Exercise objective —
Your result should be every line of the records below that contains the word "dimensions".
━━━ Data in this exercise ━━━
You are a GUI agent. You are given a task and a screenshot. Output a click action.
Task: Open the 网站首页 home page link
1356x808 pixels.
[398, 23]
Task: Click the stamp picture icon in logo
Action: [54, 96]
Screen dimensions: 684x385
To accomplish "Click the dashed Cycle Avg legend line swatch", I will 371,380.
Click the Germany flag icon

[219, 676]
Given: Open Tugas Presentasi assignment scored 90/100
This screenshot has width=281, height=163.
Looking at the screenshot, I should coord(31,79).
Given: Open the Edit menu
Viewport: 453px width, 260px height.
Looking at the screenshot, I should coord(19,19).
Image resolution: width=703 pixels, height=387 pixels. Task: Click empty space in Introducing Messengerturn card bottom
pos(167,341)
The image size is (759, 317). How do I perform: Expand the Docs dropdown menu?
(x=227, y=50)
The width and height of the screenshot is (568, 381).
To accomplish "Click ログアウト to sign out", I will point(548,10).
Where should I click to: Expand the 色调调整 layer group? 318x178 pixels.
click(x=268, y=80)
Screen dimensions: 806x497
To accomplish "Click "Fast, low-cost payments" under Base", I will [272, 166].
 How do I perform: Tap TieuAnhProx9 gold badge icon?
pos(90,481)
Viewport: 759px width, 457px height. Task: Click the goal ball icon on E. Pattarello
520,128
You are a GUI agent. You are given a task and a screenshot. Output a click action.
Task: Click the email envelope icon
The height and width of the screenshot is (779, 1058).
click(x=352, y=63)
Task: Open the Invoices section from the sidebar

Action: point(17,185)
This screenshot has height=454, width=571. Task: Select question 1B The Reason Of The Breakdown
━━━
Output of the task —
Screen dimensions: 684x385
Screen dimensions: 806x497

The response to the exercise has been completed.